Les Saoudiennes tracées électroniquement lors de leurs voyages à l’étranger


Les Saoudiennes tracées électroniquement lors de leurs voyages à l’étranger

Par: rédaction
21/11/12 – 12h38 Source: afp.com

Privées du droit de conduire et de voyager sans autorisation, les Saoudiennes
sont désormais soumises à une nouvelle mesure de contrôle avec un système
électronique mis en place par les autorités avertissant leur famille dès
qu’elles quittent le royaume.

Depuis la semaine dernière, le “gardien” de la femme saoudienne –père,
époux, frère ou tuteur– reçoit sur son téléphone un message SMS l’informant
que la femme placée sous sa garde légale a franchi les frontières du royaume,
même si elle voyage en sa compagnie.

C’est la militante Manal al-Chérif, icône de la campagne pour obtenir le droit
des femmes à conduire qui a relayé l’information sur Twitter, après avoir été
alertée par un couple.
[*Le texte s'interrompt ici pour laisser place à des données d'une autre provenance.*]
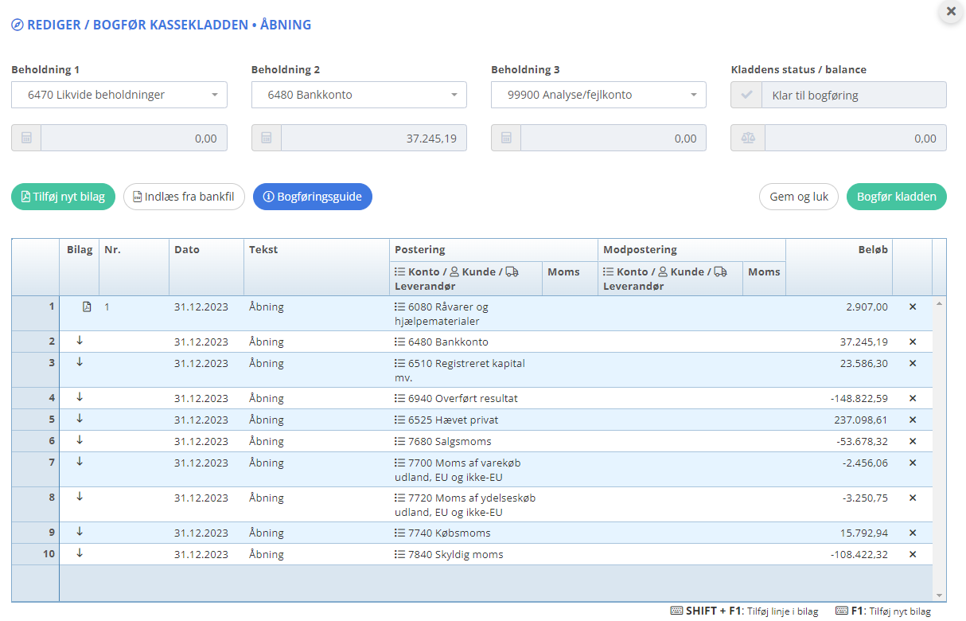This screenshot has width=966, height=621.
Task: Expand the Beholdning 2 Bankkonto dropdown
Action: pyautogui.click(x=359, y=95)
L’époux, qui voyageait pourtant en compagnie de sa
femme, a reçu un message par SMS des services de l’émigration, l’informant que
son épouse “a quitté l’aéroport international de Ryad”.

“Les autorités ont recours à la technologie pour surveiller les femmes”,
déplore la romancière et éditorialiste Badriya al-Bichr, dénonçant “l’état
d’esclavage dans lequel est maintenue la femme saoudienne”.
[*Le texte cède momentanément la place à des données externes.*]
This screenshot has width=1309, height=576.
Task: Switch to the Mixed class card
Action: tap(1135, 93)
Les femmes n’ont pas le droit de quitter le royaume sans une autorisation de
leur “gardien”, qui peut être son propre fils pour une veuve ou une divorcée,
et doivent produire à l’aéroport ou aux frontières du royaume une “feuille
jaune” signée par ce dernier servant d’autorisation de voyager.

Cette nouvelle décision a été violemment dénoncée sur Twitter, rare bulle de
liberté dans le royaume. “Qu’ils nous passent les menottes, tant qu’ils y
sont”, affirme une femme. “Il ne reste plus qu’à équiper nos femmes d’une puce
électronique, pour qu’on puisse suivre tous leurs déplacements!”, ironise un
homme.

“La technologie au service d’une mentalité arriérée”
“C’est la technologie au service d’une mentalité arriérée. Ils veulent garder
les femmes prisonnières”, estime de son côté Badriya al-Bichr, qui a dénoncé
dans ses romans l’état de servitude des Saoudiennes, estimant que “le
gouvernement ferait mieux de s’occuper des femmes soumises à la violence
familiale”.

Le royaume applique une interprétation rigoriste de l’islam et il s’agit du
seul pays au monde où les femmes n’ont pas le droit de conduire. Des
militantes avaient lancé en juin 2011 une campagne pour braver cette
interdiction, et avaient adressé une pétition au roi, mais sans obtenir gain
de cause.

Le roi Abdallah, un prudent réformateur, a accordé le droit de vote aux femmes
à partir des prochaines élections municipales en 2015 et allégé la pression de
la terrible police religieuse, qui traque les femmes qui ne sont pas dûment
voilées ou les couples non mariés.

Pour la militante libérale Souad Al-Chammari, c’est “l’establishment
religieux” qui fait pression pour maintenir les restrictions sur les femmes,
“traitées comme des mineures toute leur vie, même si elles occupent des postes
élevés”. Elle estime “qu’il ne peut y avoir de véritables réformes en Arabie
saoudite sans changer le statut de la femme et lui accorder l’égalité avec les
hommes”.

Outre les restrictions sur leurs déplacements, les femmes sont obligées de
sortir voilées, qu’elles soient Saoudiennes ou étrangères. L’interdiction de
la mixité rend en outre difficile l’accès des femmes à plusieurs métiers et
cette situation fait que le taux de chômage dépasse les 30% parmi les
Saoudiennes selon une étude officielle, alors que le royaume fait appel à
quelque huit millions de travailleurs étrangers.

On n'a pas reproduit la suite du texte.